_TO BE DONE_
Count the lines in the data below that contain the string "header", and give only that number.

# START OF TASK DATA

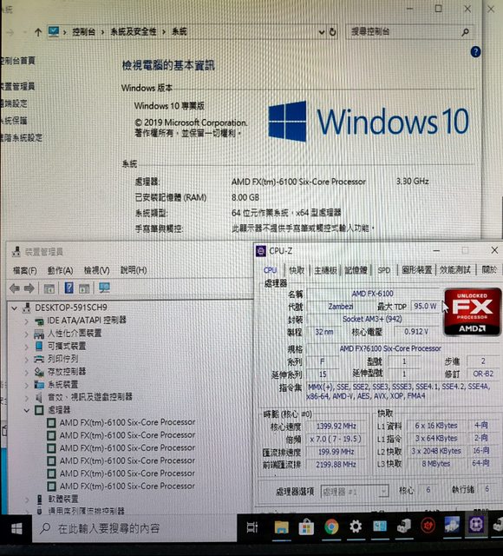503x556 pixels.
Task: Click the help question mark toolbar icon in Device Manager
Action: click(69, 288)
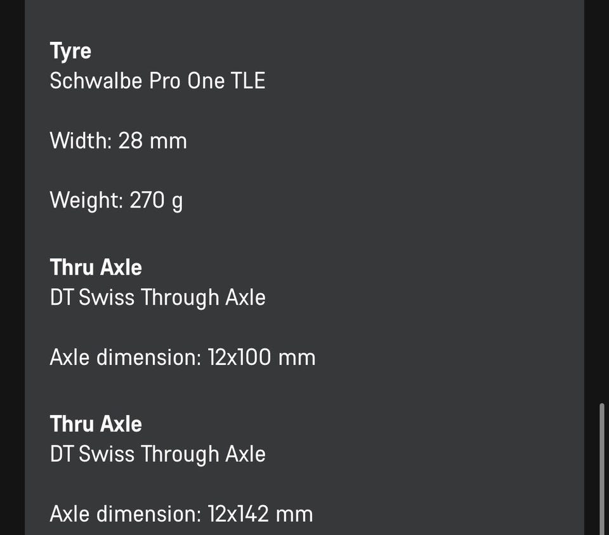The image size is (609, 535).
Task: Click the "270 g" weight value
Action: [x=156, y=201]
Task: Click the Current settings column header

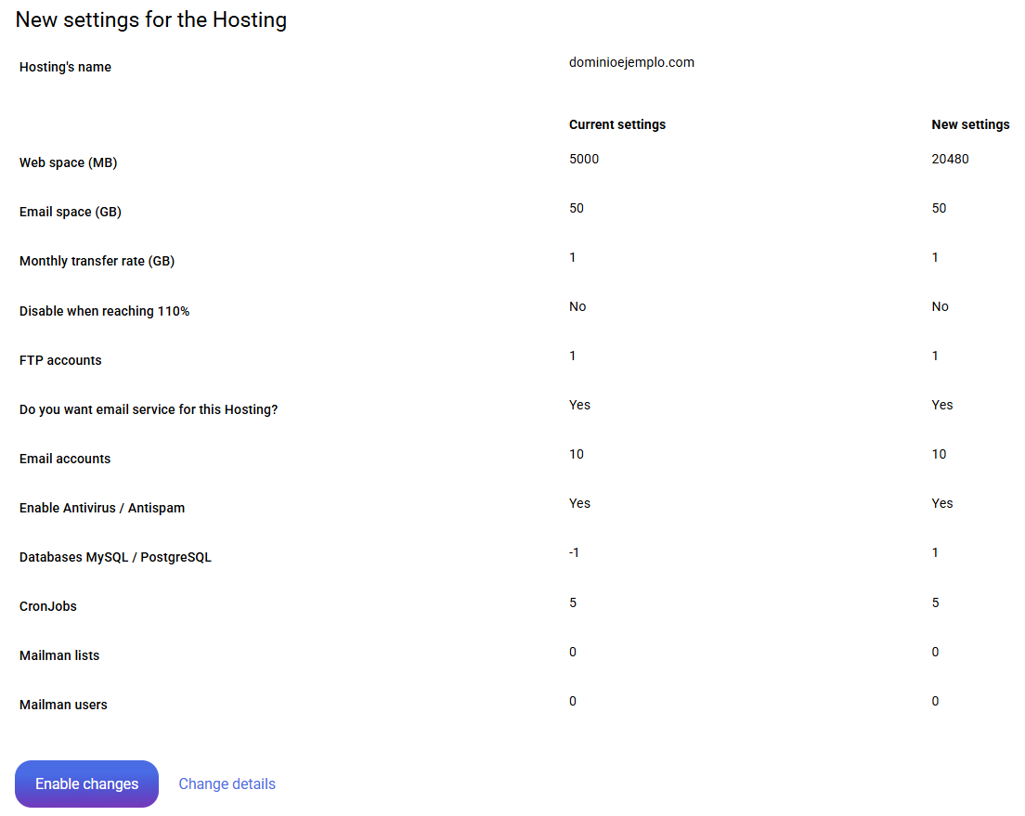Action: [x=616, y=124]
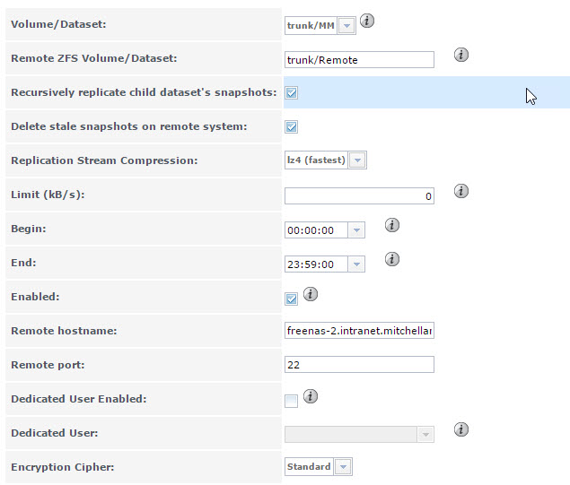Click info icon next to Limit field
570x485 pixels.
(x=461, y=191)
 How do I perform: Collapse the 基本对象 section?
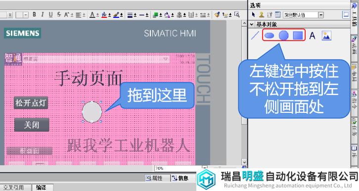pos(252,24)
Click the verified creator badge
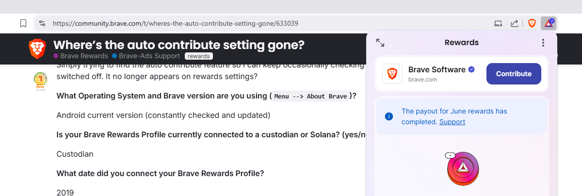The image size is (582, 196). click(471, 70)
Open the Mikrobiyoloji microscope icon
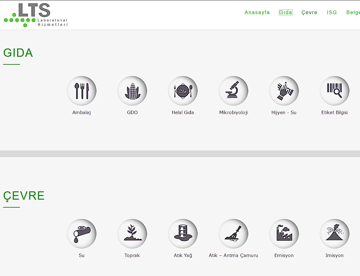This screenshot has width=360, height=276. coord(233,91)
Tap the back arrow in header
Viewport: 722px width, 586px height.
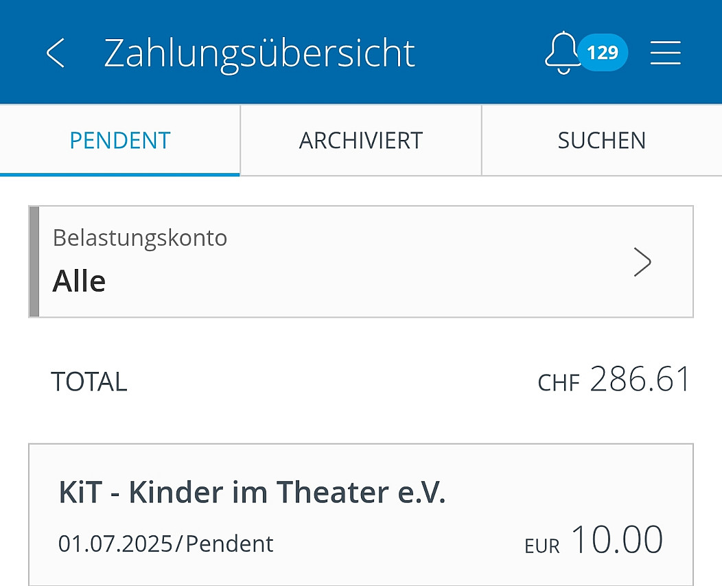pyautogui.click(x=56, y=53)
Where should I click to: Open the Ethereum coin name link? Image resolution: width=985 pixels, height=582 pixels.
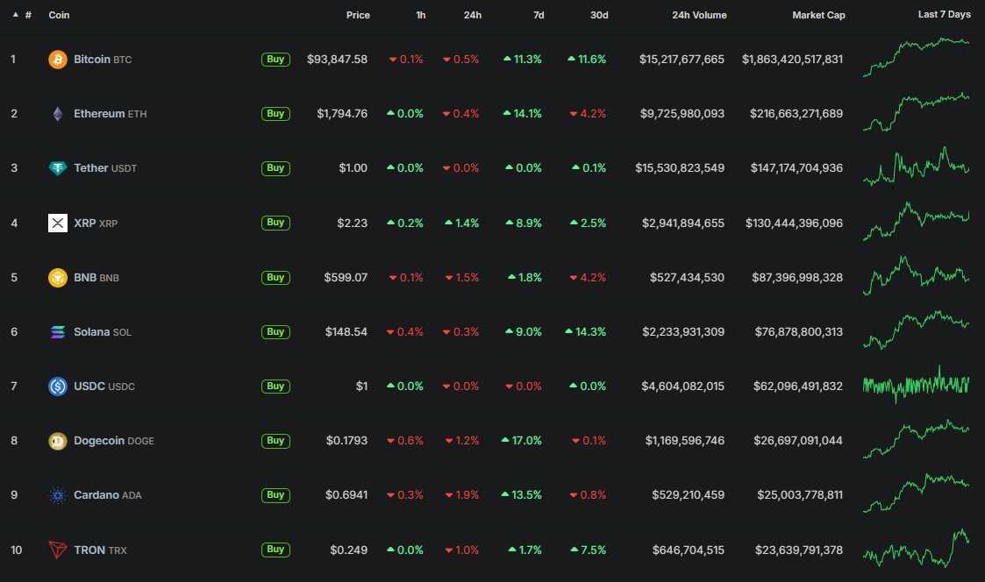pos(98,114)
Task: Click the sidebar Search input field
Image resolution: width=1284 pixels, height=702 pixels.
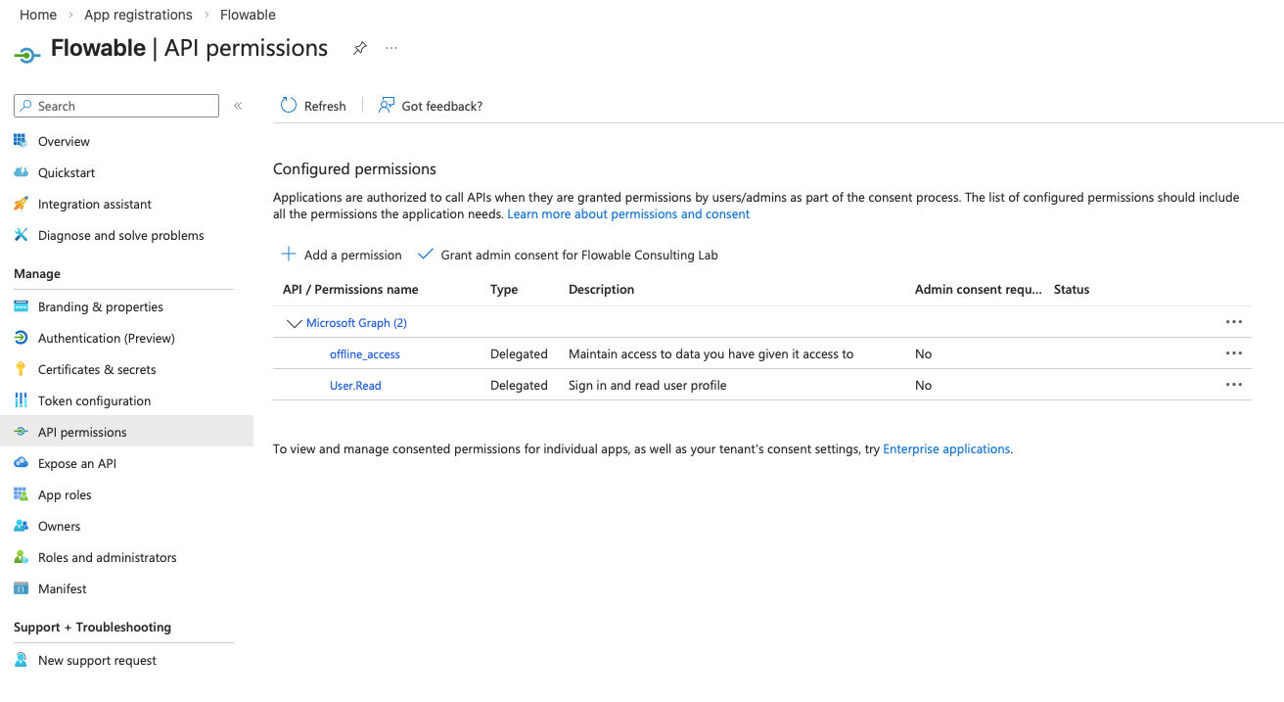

# END OF TASK DATA

_FINISHED EXERCISE_
2